**EXERCISE GOAL**
In your answer, repeat each line of the data exactly.

★ ★ ★

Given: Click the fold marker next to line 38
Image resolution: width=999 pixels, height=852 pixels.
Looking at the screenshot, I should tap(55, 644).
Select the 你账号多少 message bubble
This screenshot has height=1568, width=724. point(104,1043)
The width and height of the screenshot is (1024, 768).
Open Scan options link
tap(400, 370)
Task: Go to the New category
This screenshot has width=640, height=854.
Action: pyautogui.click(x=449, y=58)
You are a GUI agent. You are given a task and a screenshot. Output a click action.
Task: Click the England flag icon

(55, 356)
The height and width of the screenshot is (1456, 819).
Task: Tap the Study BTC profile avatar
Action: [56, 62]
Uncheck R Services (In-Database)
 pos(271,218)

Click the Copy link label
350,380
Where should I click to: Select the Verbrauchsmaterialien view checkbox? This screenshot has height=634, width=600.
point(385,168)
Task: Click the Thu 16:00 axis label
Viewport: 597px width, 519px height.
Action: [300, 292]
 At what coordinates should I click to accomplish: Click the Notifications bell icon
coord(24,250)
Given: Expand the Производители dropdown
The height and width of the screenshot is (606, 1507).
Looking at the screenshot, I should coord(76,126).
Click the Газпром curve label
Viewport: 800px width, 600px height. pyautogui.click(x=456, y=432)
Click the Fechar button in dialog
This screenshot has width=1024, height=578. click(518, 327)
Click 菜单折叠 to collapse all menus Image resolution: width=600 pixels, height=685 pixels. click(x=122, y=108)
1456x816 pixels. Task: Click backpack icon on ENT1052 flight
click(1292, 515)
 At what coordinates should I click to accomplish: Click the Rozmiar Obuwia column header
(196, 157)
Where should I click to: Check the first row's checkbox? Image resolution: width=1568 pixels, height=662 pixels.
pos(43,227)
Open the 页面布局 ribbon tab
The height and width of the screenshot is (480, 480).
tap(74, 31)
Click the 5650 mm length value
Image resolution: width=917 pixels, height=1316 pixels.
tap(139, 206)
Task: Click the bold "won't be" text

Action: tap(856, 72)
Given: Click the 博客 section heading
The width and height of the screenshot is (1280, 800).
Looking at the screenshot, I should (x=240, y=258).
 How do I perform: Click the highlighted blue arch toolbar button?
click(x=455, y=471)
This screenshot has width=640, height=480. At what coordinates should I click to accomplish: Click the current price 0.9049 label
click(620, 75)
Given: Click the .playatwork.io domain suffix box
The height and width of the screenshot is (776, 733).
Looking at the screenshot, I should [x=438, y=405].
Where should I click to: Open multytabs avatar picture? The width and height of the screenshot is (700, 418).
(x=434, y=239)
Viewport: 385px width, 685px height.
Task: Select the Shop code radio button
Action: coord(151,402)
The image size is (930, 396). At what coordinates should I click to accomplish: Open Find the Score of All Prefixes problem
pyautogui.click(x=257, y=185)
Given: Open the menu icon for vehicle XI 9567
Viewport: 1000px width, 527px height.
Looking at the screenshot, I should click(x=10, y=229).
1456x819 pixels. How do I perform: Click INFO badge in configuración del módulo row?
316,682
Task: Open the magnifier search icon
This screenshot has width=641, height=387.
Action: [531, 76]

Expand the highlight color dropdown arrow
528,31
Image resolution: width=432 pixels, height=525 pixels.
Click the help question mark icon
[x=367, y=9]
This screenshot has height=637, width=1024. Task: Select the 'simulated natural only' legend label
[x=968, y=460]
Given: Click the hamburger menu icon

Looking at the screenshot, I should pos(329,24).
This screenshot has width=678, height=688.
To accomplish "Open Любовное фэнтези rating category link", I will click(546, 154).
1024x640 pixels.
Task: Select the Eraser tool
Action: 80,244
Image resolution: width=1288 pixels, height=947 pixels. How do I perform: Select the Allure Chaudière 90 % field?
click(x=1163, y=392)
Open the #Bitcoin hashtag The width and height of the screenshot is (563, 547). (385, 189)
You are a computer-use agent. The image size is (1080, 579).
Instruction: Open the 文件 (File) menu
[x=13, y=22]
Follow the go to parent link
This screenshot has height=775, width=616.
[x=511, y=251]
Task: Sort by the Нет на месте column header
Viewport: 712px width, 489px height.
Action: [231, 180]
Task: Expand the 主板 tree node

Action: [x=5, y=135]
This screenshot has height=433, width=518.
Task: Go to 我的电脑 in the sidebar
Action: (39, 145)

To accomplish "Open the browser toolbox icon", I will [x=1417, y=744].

★ ★ ★

**ANSWER TO THIS EXERCISE**
Given: Click the fold marker next to line 38
Image resolution: width=999 pixels, height=852 pixels.
Looking at the screenshot, I should tap(55, 644).
Select the 你账号多少 message bubble
This screenshot has height=1568, width=724. point(104,1043)
The width and height of the screenshot is (1024, 768).
Open Scan options link
tap(400, 370)
Task: Go to the New category
This screenshot has width=640, height=854.
Action: pyautogui.click(x=449, y=58)
You are a GUI agent. You are given a task and a screenshot. Output a click action.
Task: Click the England flag icon

(55, 356)
The height and width of the screenshot is (1456, 819).
Task: Tap the Study BTC profile avatar
Action: [56, 62]
Uncheck R Services (In-Database)
 pos(271,218)

Click the Copy link label
350,380
Where should I click to: Select the Verbrauchsmaterialien view checkbox? This screenshot has height=634, width=600.
point(385,168)
Task: Click the Thu 16:00 axis label
Viewport: 597px width, 519px height.
Action: [300, 292]
 At what coordinates should I click to accomplish: Click the Notifications bell icon
coord(24,250)
Given: Expand the Производители dropdown
The height and width of the screenshot is (606, 1507).
Looking at the screenshot, I should coord(76,126).
Click the Газпром curve label
Viewport: 800px width, 600px height. pyautogui.click(x=456, y=432)
Click the Fechar button in dialog
This screenshot has width=1024, height=578. click(518, 327)
Click 菜单折叠 to collapse all menus Image resolution: width=600 pixels, height=685 pixels. click(x=122, y=108)
1456x816 pixels. Task: Click backpack icon on ENT1052 flight
click(1292, 515)
 At what coordinates should I click to accomplish: Click the Rozmiar Obuwia column header
(196, 157)
Where should I click to: Check the first row's checkbox? Image resolution: width=1568 pixels, height=662 pixels.
pos(43,227)
Open the 页面布局 ribbon tab
The height and width of the screenshot is (480, 480).
tap(74, 31)
Click the 5650 mm length value
Image resolution: width=917 pixels, height=1316 pixels.
tap(139, 206)
Task: Click the bold "won't be" text

Action: tap(856, 72)
Given: Click the 博客 section heading
The width and height of the screenshot is (1280, 800).
Looking at the screenshot, I should (x=240, y=258).
 How do I perform: Click the highlighted blue arch toolbar button?
click(x=455, y=471)
This screenshot has width=640, height=480. At what coordinates should I click to accomplish: Click the current price 0.9049 label
click(620, 75)
Given: Click the .playatwork.io domain suffix box
The height and width of the screenshot is (776, 733).
Looking at the screenshot, I should [x=438, y=405].
Where should I click to: Open multytabs avatar picture? The width and height of the screenshot is (700, 418).
(x=434, y=239)
Viewport: 385px width, 685px height.
Task: Select the Shop code radio button
Action: coord(151,402)
The image size is (930, 396). At what coordinates should I click to accomplish: Open Find the Score of All Prefixes problem
pyautogui.click(x=257, y=185)
Given: Open the menu icon for vehicle XI 9567
Viewport: 1000px width, 527px height.
Looking at the screenshot, I should click(x=10, y=229).
1456x819 pixels. How do I perform: Click INFO badge in configuración del módulo row?
316,682
Task: Open the magnifier search icon
This screenshot has width=641, height=387.
Action: [531, 76]

Expand the highlight color dropdown arrow
528,31
Image resolution: width=432 pixels, height=525 pixels.
Click the help question mark icon
[x=367, y=9]
This screenshot has height=637, width=1024. Task: Select the 'simulated natural only' legend label
[x=968, y=460]
Given: Click the hamburger menu icon

Looking at the screenshot, I should pos(329,24).
This screenshot has width=678, height=688.
To accomplish "Open Любовное фэнтези rating category link", I will click(546, 154).
1024x640 pixels.
Task: Select the Eraser tool
Action: 80,244
Image resolution: width=1288 pixels, height=947 pixels. How do I perform: Select the Allure Chaudière 90 % field?
click(x=1163, y=392)
Open the #Bitcoin hashtag The width and height of the screenshot is (563, 547). (385, 189)
You are a computer-use agent. The image size is (1080, 579).
Instruction: Open the 文件 (File) menu
[x=13, y=22]
Follow the go to parent link
This screenshot has height=775, width=616.
[x=511, y=251]
Task: Sort by the Нет на месте column header
Viewport: 712px width, 489px height.
Action: [231, 180]
Task: Expand the 主板 tree node

Action: [x=5, y=135]
This screenshot has height=433, width=518.
Task: Go to 我的电脑 in the sidebar
Action: (39, 145)

To accomplish "Open the browser toolbox icon", I will [x=1417, y=744].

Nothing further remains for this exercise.